- **EXERCISE**
Return each line of the records below that contains the word "will".
======== GIVEN INFORMATION ========
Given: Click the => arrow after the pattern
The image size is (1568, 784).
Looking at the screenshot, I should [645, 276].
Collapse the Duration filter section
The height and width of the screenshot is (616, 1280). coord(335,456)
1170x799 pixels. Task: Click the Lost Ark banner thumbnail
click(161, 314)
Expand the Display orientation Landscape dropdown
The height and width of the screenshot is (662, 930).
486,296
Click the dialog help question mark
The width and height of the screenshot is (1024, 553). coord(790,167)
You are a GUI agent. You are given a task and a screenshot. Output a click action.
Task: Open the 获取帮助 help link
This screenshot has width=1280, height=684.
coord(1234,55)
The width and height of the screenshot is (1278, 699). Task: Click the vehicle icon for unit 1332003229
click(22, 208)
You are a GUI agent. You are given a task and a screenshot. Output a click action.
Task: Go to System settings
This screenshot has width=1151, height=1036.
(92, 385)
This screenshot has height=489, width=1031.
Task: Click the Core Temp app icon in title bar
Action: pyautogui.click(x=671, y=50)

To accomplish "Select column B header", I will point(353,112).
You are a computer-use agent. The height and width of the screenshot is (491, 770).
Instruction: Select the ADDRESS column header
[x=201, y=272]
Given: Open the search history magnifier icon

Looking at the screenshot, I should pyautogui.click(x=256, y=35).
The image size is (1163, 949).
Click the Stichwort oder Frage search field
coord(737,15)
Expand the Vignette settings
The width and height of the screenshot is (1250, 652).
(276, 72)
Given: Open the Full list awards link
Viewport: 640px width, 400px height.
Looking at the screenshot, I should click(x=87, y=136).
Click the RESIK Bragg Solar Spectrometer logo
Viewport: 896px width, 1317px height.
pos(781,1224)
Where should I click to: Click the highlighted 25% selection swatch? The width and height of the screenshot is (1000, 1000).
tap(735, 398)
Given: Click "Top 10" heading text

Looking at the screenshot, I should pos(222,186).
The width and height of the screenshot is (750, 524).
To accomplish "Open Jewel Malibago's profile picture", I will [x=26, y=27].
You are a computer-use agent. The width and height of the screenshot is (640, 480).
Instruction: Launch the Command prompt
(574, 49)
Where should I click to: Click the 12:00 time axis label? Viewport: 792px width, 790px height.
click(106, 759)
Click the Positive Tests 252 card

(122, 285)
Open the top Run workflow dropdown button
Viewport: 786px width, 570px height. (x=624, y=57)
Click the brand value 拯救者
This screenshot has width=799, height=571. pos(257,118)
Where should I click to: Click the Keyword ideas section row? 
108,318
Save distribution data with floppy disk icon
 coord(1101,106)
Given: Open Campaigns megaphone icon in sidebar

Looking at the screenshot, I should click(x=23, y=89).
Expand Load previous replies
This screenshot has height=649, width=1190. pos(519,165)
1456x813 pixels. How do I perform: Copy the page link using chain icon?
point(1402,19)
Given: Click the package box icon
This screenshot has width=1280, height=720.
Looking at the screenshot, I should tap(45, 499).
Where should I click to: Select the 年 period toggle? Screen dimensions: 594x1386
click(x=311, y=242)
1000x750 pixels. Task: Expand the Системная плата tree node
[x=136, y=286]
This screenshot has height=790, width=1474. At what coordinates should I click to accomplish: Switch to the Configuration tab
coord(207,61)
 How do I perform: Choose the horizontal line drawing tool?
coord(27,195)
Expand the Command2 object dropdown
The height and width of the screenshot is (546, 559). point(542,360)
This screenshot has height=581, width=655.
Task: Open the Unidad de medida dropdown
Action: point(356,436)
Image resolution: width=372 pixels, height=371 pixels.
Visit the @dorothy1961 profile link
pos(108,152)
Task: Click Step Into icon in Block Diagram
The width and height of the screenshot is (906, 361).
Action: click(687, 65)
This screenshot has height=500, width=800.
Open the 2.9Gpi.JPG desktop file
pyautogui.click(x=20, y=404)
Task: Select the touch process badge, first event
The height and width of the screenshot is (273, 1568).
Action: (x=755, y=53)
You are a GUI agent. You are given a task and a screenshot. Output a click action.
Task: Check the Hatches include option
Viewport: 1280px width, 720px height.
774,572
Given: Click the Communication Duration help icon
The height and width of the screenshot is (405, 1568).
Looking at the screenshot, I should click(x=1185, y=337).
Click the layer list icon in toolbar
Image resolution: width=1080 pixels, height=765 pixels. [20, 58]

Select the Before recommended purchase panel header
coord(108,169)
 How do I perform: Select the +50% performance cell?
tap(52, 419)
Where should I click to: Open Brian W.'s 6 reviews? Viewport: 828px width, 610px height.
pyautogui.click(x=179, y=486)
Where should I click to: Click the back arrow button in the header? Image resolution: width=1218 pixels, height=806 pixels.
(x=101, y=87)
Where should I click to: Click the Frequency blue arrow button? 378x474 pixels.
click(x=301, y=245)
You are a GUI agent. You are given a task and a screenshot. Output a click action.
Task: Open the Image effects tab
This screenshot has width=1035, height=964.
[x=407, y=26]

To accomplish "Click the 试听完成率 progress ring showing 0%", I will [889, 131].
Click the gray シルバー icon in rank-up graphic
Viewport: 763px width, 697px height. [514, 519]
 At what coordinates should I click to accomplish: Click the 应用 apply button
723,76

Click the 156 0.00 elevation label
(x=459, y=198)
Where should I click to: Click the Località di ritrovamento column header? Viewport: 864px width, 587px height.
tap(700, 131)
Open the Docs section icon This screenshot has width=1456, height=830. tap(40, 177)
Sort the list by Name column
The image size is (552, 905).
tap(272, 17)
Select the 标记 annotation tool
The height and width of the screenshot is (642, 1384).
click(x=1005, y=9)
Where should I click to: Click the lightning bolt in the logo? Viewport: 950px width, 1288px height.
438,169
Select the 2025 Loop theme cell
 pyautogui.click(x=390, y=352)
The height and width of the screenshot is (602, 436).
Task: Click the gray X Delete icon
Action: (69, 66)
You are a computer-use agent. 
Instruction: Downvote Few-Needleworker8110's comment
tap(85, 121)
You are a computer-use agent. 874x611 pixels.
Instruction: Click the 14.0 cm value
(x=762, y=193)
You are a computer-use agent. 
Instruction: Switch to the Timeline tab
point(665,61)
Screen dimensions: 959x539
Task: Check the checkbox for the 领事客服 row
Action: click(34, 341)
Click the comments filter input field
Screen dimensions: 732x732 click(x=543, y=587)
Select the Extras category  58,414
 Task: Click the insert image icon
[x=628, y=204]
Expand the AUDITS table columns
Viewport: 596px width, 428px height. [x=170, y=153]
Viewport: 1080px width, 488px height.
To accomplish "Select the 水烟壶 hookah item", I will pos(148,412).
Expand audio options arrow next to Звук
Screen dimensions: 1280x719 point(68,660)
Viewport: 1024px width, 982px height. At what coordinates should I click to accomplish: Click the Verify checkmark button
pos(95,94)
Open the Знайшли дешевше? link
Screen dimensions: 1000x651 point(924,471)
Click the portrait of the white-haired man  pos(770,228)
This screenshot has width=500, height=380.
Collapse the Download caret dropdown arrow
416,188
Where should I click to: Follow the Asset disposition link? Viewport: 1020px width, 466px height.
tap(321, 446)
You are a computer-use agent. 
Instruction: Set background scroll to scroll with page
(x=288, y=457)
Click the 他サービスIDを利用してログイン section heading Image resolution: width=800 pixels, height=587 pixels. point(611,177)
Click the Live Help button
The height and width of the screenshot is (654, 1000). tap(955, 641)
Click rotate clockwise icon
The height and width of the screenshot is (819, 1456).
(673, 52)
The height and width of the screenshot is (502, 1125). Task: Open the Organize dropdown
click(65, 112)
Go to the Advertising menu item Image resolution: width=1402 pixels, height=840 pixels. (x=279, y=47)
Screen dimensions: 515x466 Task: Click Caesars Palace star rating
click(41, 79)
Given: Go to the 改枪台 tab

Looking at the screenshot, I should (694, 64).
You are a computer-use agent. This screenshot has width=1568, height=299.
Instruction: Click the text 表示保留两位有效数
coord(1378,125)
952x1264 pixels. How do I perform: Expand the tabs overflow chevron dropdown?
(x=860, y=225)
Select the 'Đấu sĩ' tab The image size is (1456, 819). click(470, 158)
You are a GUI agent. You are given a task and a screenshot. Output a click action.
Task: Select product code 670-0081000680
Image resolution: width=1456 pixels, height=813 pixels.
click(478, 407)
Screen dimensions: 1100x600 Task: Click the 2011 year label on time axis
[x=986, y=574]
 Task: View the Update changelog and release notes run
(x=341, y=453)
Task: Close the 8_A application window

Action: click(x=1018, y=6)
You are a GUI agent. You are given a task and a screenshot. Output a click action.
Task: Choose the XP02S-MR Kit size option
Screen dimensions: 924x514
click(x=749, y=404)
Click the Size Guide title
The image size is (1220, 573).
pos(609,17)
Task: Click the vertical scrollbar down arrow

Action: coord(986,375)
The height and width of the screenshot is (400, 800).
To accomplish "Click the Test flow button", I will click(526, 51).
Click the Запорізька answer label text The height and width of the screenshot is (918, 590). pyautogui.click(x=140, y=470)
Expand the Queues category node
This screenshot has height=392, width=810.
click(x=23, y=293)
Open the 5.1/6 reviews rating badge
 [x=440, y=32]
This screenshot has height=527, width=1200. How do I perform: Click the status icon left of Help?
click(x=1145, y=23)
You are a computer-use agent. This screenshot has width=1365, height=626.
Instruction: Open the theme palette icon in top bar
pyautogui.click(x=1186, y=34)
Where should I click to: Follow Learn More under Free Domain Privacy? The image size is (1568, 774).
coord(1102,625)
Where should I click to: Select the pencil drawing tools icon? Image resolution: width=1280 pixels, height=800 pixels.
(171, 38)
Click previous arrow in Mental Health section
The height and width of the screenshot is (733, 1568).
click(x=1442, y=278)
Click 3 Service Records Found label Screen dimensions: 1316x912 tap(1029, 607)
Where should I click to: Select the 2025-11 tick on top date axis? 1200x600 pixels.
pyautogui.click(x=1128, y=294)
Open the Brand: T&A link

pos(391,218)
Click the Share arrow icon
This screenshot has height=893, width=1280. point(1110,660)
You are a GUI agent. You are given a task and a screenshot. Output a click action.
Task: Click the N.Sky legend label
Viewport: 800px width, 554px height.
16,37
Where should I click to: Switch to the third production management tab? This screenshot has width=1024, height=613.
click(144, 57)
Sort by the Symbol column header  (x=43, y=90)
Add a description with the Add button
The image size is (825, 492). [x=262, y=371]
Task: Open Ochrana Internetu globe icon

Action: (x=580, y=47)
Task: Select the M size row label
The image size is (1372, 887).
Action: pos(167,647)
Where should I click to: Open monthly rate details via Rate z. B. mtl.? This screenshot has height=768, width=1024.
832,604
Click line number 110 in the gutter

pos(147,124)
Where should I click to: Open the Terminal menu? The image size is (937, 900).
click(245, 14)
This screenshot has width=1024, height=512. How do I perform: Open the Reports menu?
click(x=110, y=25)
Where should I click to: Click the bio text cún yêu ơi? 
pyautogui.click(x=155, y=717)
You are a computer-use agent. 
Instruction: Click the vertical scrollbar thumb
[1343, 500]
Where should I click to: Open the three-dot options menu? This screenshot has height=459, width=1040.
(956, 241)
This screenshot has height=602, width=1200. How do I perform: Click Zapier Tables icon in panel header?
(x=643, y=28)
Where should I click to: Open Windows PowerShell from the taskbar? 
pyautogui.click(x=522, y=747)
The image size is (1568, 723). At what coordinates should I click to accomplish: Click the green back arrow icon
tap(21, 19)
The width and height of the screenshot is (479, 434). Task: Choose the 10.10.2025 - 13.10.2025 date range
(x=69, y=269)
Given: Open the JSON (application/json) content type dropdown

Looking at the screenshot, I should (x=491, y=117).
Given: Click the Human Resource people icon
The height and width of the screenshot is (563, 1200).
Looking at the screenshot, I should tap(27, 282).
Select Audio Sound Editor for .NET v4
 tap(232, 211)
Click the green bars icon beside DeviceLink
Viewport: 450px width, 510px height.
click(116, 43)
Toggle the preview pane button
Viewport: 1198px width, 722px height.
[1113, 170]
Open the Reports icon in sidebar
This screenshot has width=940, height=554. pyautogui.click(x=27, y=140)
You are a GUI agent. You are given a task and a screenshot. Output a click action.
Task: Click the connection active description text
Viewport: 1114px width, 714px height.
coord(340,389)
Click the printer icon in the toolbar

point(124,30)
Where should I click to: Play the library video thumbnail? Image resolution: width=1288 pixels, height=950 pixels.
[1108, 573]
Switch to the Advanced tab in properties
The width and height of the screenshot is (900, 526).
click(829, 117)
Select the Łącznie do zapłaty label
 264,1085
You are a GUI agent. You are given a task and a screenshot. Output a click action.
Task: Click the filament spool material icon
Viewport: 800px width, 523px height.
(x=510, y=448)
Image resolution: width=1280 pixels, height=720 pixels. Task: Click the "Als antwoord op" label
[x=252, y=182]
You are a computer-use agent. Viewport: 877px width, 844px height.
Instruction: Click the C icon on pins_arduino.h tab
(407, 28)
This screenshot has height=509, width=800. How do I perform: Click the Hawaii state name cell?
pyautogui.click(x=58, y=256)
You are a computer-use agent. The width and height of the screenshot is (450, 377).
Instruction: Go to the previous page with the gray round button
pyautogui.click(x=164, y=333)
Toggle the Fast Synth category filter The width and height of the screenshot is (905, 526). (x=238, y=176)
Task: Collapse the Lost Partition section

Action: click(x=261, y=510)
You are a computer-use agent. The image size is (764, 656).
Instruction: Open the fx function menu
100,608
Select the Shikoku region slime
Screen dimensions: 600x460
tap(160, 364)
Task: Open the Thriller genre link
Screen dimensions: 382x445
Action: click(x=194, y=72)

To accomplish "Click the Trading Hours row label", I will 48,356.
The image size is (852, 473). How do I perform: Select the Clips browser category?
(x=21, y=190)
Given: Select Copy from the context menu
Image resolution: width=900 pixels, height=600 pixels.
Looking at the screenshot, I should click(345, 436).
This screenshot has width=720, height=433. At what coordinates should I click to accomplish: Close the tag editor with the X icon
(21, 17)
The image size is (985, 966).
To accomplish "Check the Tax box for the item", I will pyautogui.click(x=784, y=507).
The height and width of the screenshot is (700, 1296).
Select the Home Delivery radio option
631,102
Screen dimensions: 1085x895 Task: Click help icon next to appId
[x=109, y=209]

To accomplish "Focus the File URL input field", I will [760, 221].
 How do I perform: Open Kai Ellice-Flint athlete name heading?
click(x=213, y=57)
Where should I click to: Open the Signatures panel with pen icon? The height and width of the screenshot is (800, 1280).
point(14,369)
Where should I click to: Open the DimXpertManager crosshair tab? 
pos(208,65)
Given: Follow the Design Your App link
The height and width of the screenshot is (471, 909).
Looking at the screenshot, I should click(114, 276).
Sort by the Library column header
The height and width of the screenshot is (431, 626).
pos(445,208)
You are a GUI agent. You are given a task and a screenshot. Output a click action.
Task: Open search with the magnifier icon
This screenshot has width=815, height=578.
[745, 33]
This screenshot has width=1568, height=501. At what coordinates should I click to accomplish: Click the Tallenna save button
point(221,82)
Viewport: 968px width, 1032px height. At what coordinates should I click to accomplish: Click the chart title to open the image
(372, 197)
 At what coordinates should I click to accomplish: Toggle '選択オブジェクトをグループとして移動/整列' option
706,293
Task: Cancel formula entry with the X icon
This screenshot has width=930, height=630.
========
- **RESULT OF THE TASK**
To accomplish "Select column B header", I will point(353,112).
To accomplish "Open Jewel Malibago's profile picture", I will [x=26, y=27].
To accomplish "Click the 试听完成率 progress ring showing 0%", I will [889, 131].
To accomplish "Select the 水烟壶 hookah item", I will pos(148,412).
To accomplish "Click the Test flow button", I will click(526, 51).
To accomplish "Click the Trading Hours row label", I will 48,356.
To accomplish "Check the Tax box for the item", I will pyautogui.click(x=784, y=507).
To accomplish "Focus the File URL input field", I will [760, 221].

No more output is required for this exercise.